▸ STATED EXERCISE: Copy out the part of the listing that begins with the line containing "This screenshot has height=1568, width=777." and runs through the end of the listing, keeping both ends, and leave out the pictures.

▸ MATERIAL TO PROCESS:
_ _ _

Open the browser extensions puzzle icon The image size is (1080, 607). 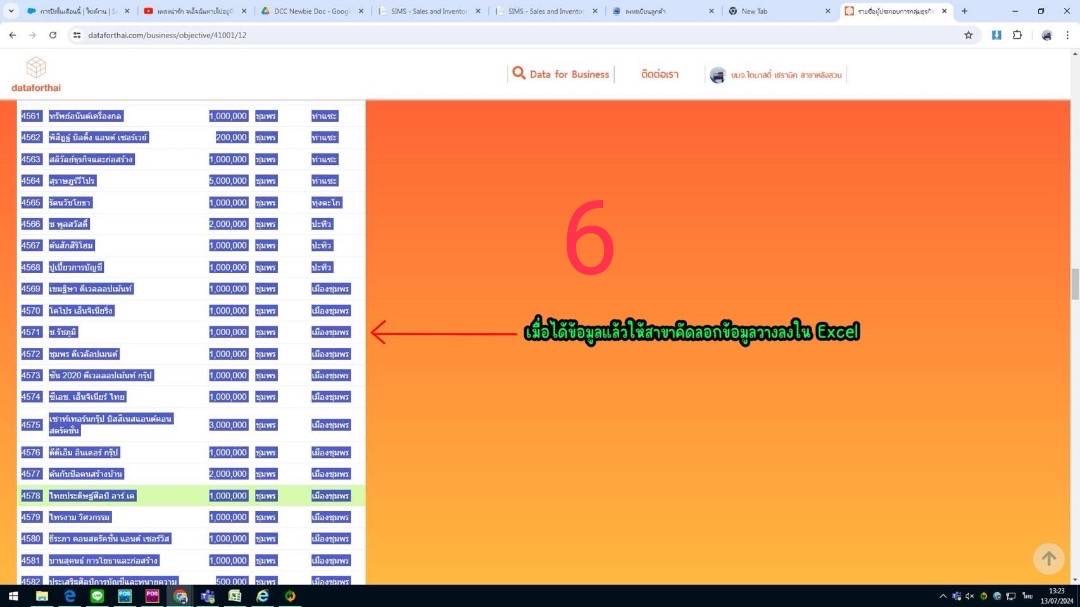click(1017, 35)
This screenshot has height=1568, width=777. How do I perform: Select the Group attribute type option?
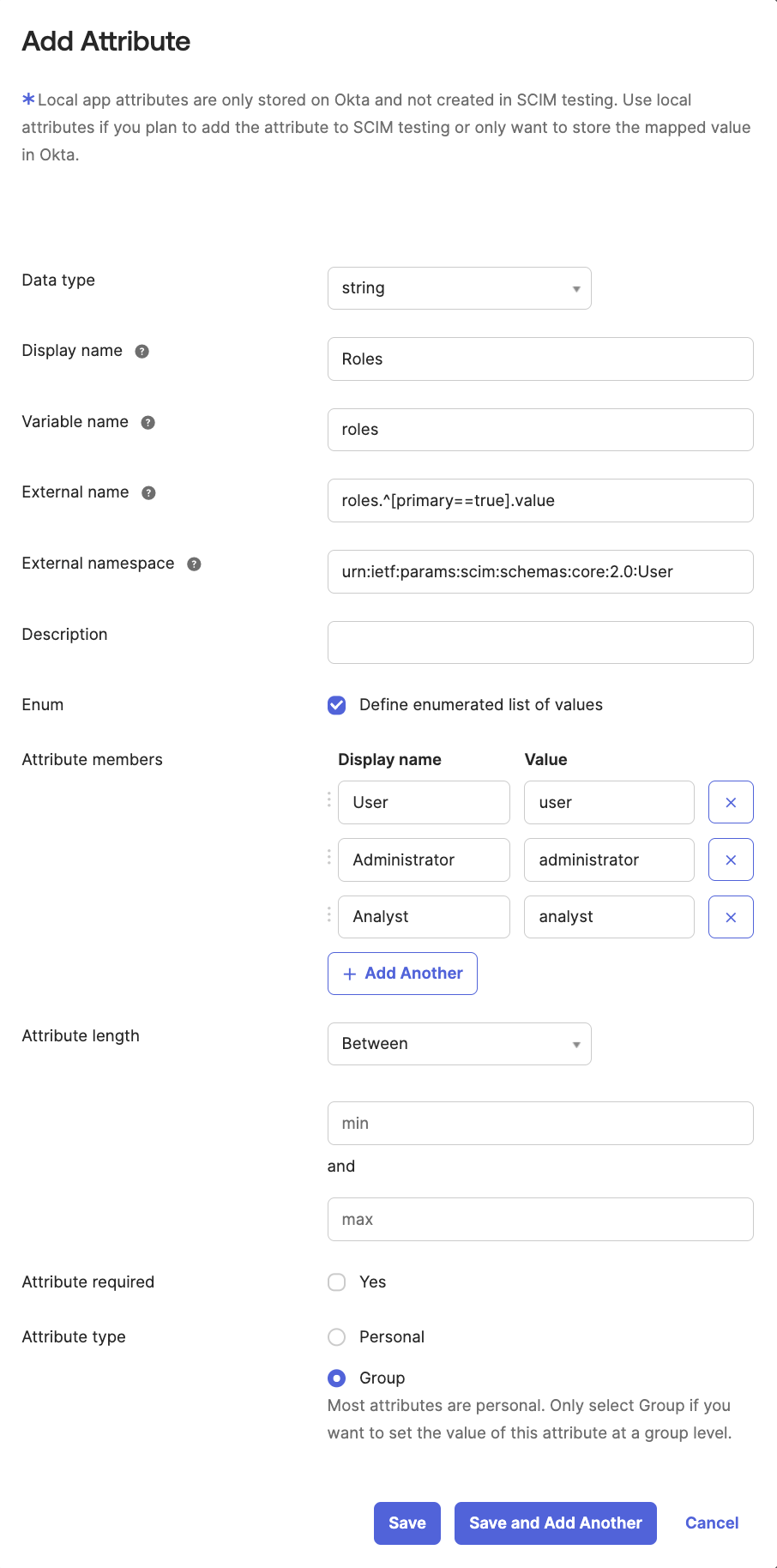(336, 1378)
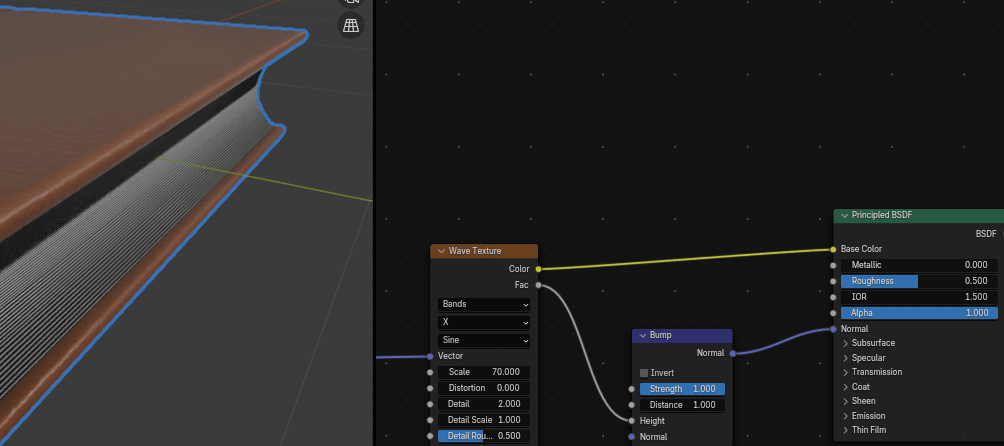The image size is (1004, 446).
Task: Open the X direction dropdown
Action: pos(484,323)
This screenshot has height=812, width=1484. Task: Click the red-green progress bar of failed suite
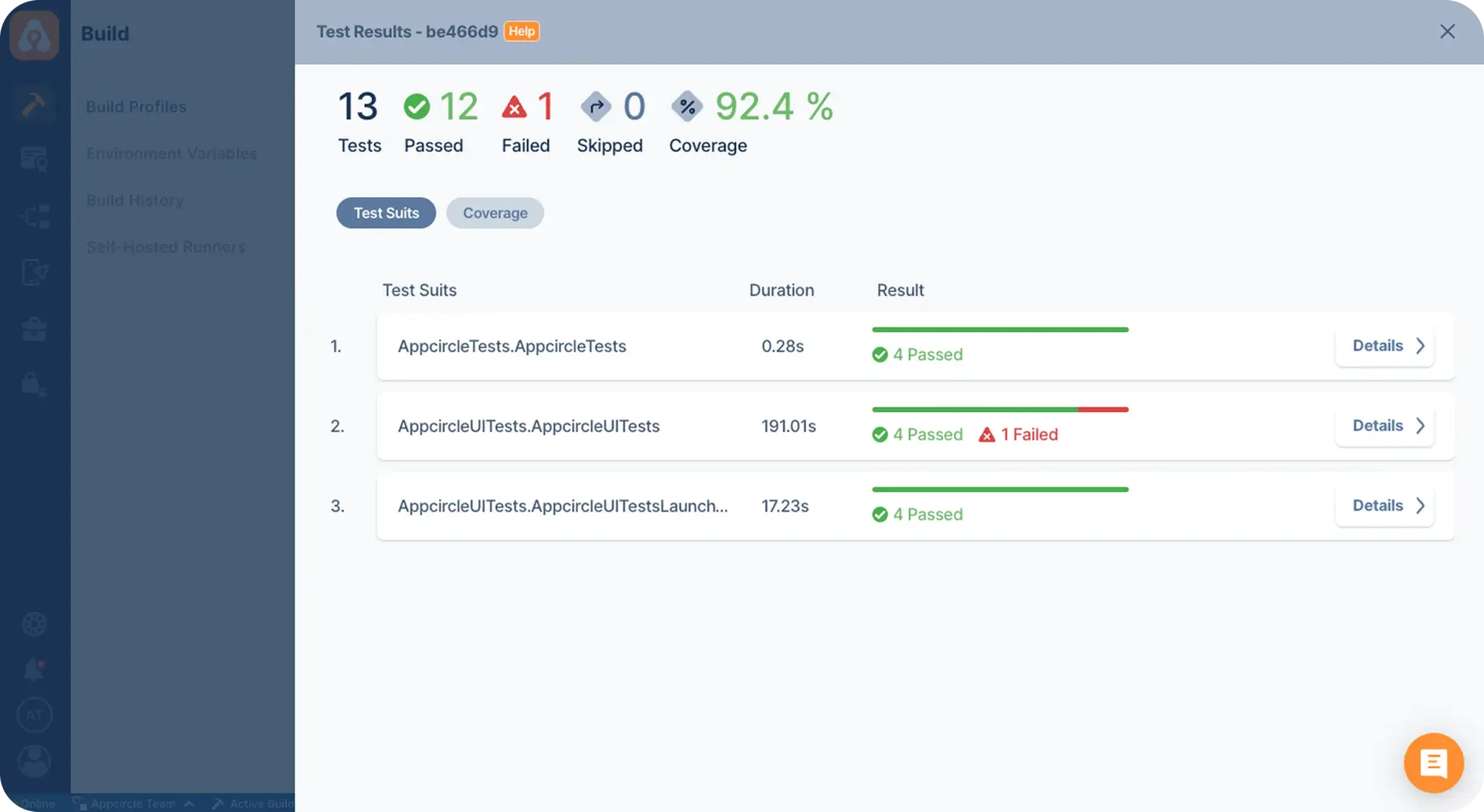(x=999, y=409)
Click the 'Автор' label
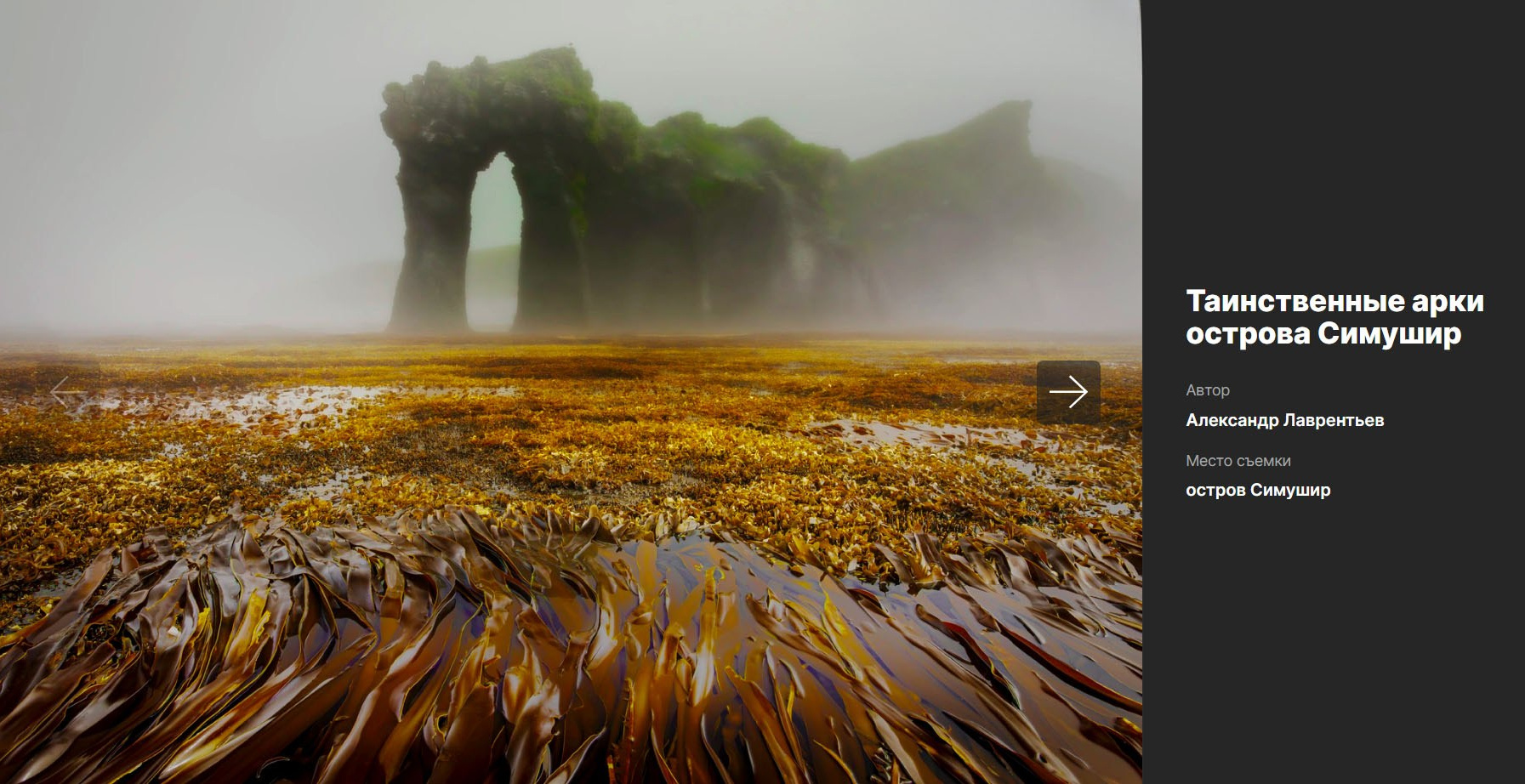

_ _ _

▸ WRITTEN RESPONSE:
This screenshot has height=1568, width=777. How do I perform: Select the Group attribute type option?
(336, 1378)
The image size is (1004, 446).
Task: Open the X direction dropdown
Action: pos(484,323)
This screenshot has height=812, width=1484. Task: Click the red-green progress bar of failed suite
(x=999, y=409)
Click the 'Автор' label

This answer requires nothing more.